Howard Stearns works at High Fidelity, Inc., creating the metaverse. Mr. Stearns has a quarter century experience in systems engineering, applications consulting, and management of advanced software technologies. He was the technical lead of University of Wisconsin's Croquet project, an ambitious project convened by computing pioneer Alan Kay to transform collaboration through 3D graphics and real-time, persistent shared spaces. The CAD integration products Mr. Stearns created for expert system pioneer ICAD set the market standard through IPO and acquisition by Oracle. The embedded systems he wrote helped transform the industrial diamond market. In the early 2000s, Mr. Stearns was named Technology Strategist for Curl, the only startup founded by WWW pioneer Tim Berners-Lee. An expert on programming languages and operating systems, Mr. Stearns created the Eclipse commercial Common Lisp programming implementation. Mr.
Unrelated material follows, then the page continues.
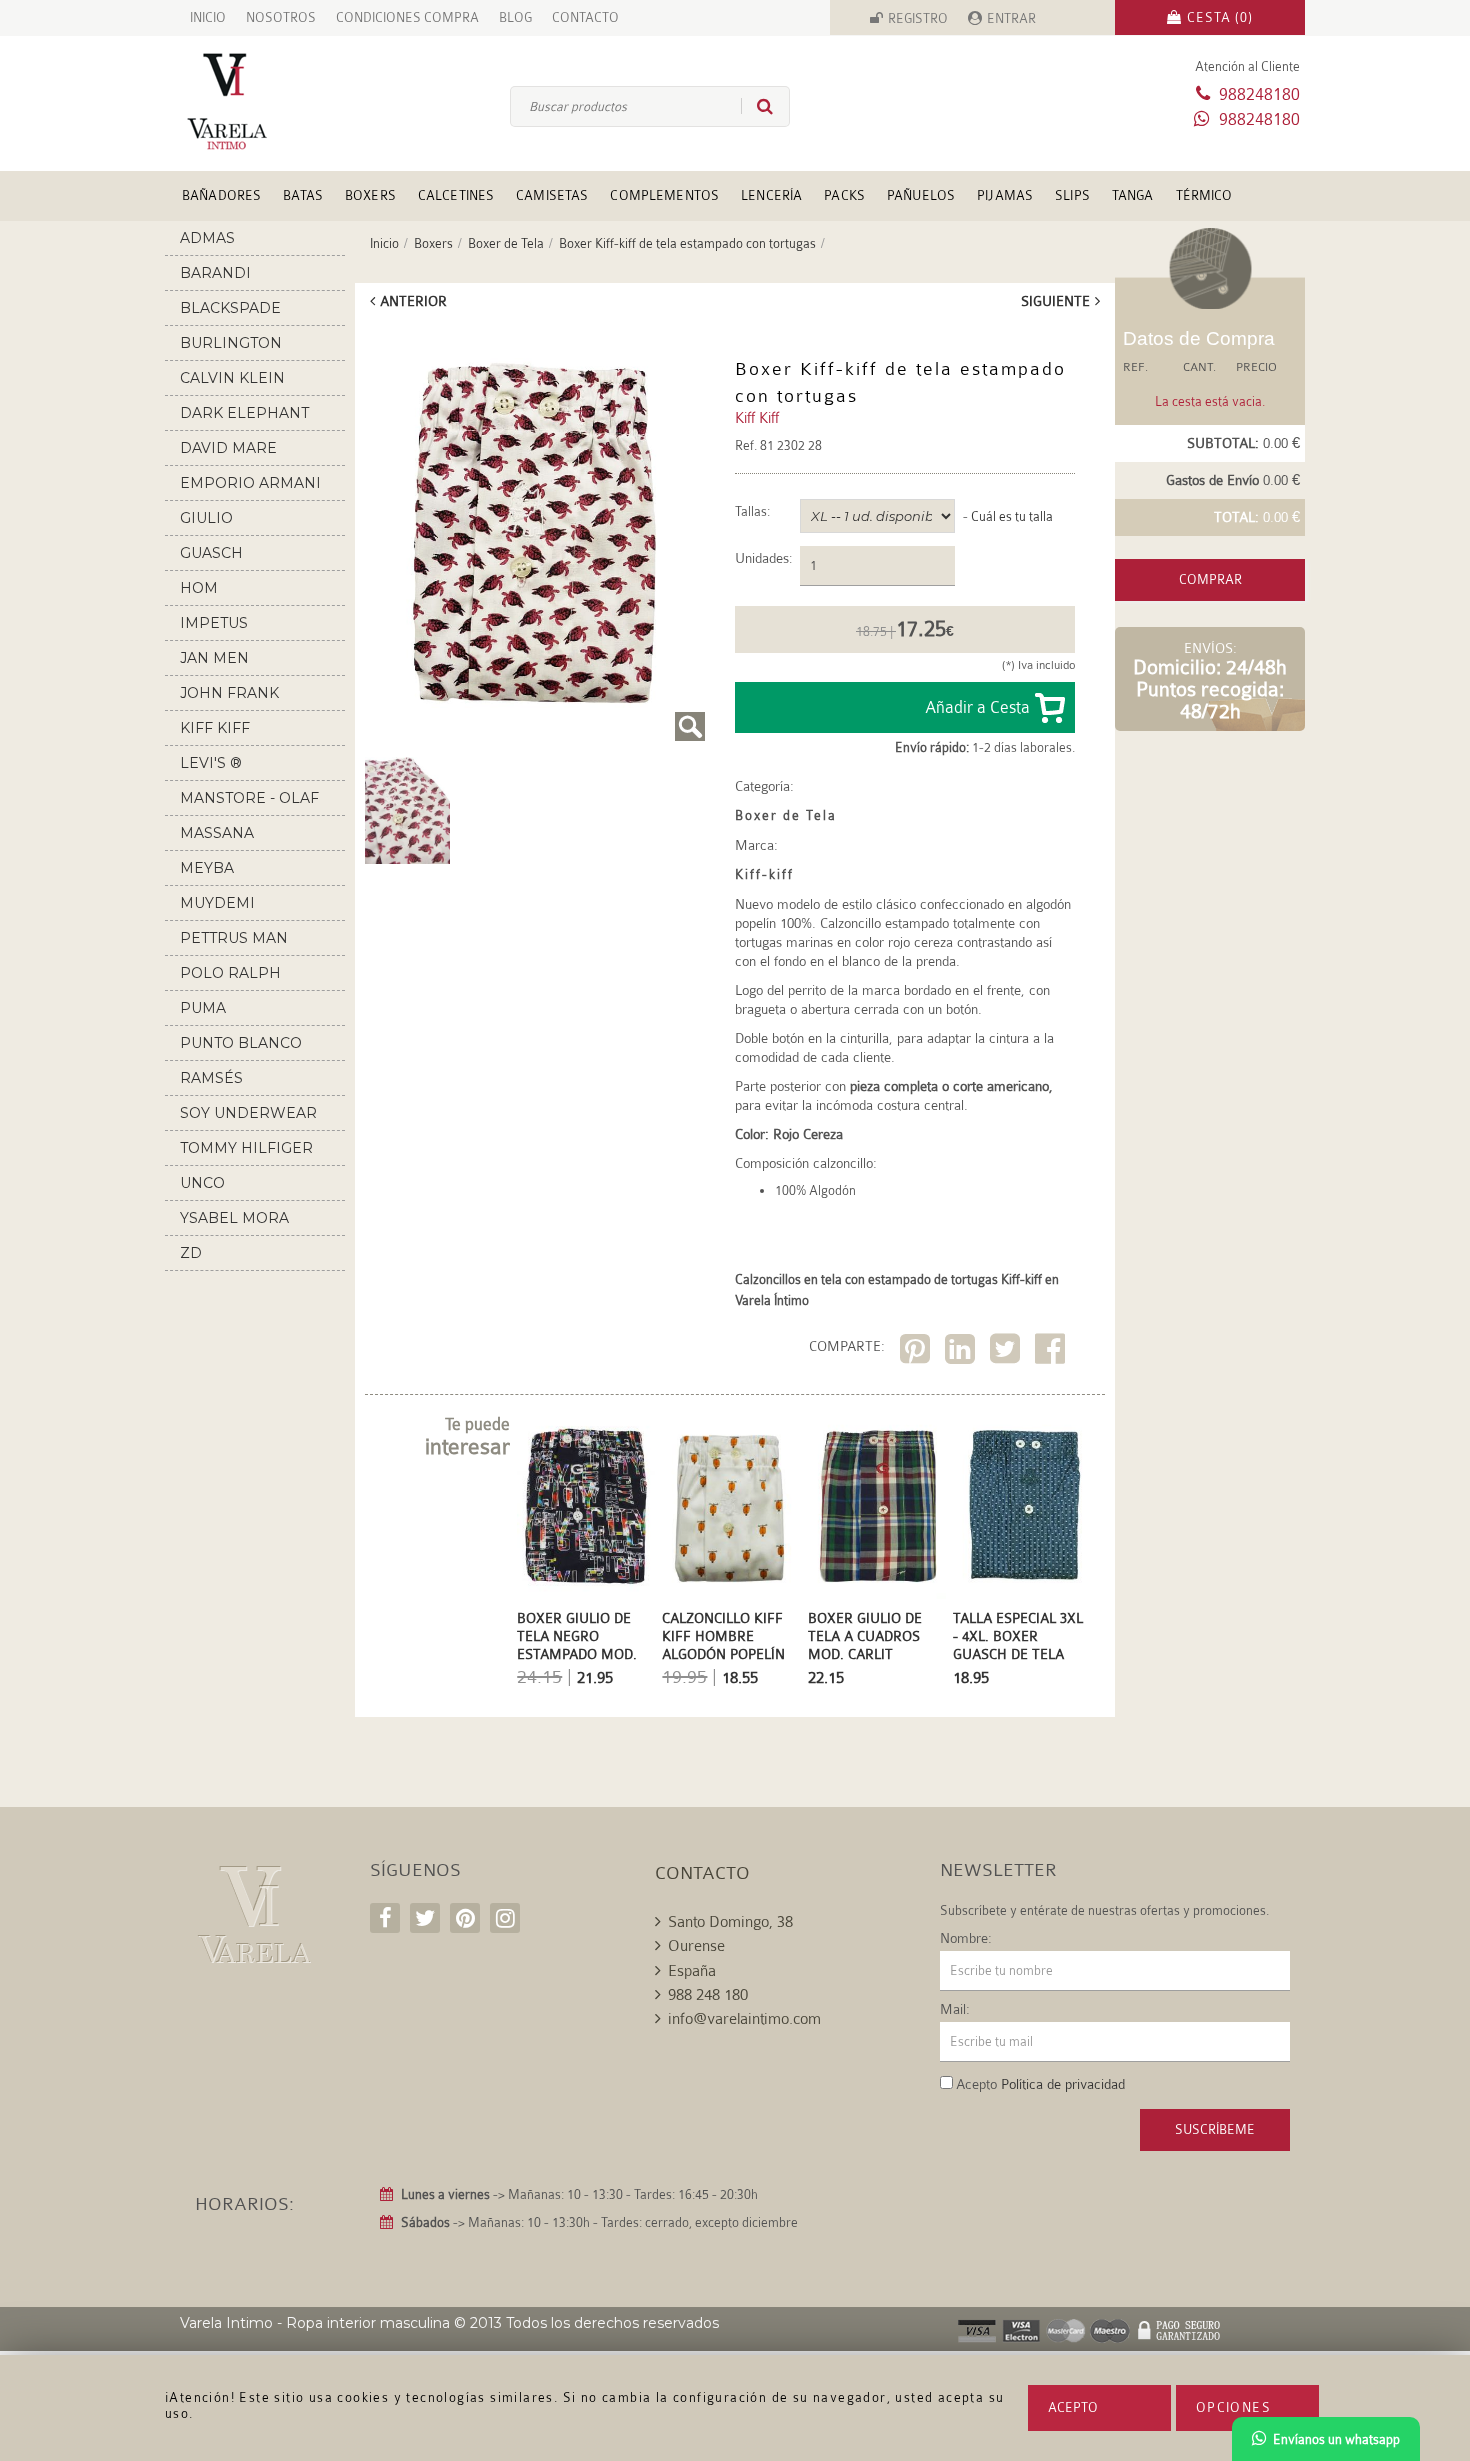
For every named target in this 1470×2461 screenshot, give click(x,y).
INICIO (208, 17)
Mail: (955, 2009)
Stearns has two degrees from M.I.T., and has directed family businesses in early childhood education and publishing.

3 Comments

  1. I have several possible suggestions.

    It sounds like that in the long run y’all are looking to create some kind of “meta-garbage collector.” Correct?

    As far as objects needing to stay around for people to use later, would it be possible that the objects could have rules that would cause them to go into some kind of “stub/hibernate” state?

    They could reduce they footprint in the system(s) to a minimal state until someone decides that they want to use it later or it is decided to actually delete or GC the object.

    As for the latency issues, could the “objects” be wrapped in some kind proxy object? When the object is deleted or GC, the object could tell the proxy that it is going away. The proxy could noop all the actual execution of any messages up until the proxy itself were deleted.

    Or is the problem that the latency actually prevents the existing proxies from realizing that what they represent has gone away?

    If so then the proxy approach could lead to rabbit holes within rabbit holes. (If you’ll excuse the expression.)

    Would any of these work, or am I so behind the curve that I suggesting ideas that y’all have already tried. đŸ™‚

    James T. Savidge, Friday, January 19, 2007

  2. I’m not sure what we’re going to do long-term about “meta garbage collection.”

    We do have a general principle related to your stub idea. From the beginning, textures were represented outside of the definition of a Croquet world. We have been experimenting with a mechanism for keeping any immutable object outside. The data is identified by SHA, and kept in one big world-wide cache, and the same data used by any Croquet world that needs it. We want to have mesh definitions stored this way as well. All this has some very nice engineering characteristics, including having the effect of making the in-world definition of an object much smaller. This is something like your “stub/hibernated” object, except that it’s true all the time – no special hibernated state. The approach greatly alleviates the practical effect of the gc problem, but it doesn’t solve it.

    I’m attracted to your stub/proxy idea, too. Alas, I don’t yet know why we’re sometimes getting messages to deleted objects, so I don’t know that a “sink” object would fix the problem. For example, the messages might not be for side-effect, but to get information out. If so, replacing a deleted object with a sink would just trade one error for another. But if this is NOT the case, then I think replacing deleted objects with sinks are a good way to “mark” an object ID for deletion, which can then be “swept” away during periodic “stop the world” maintenance/clean-up periods. Between such sweeps, the object IDs and the (single) sink(s) wouldn’t take up much space at all.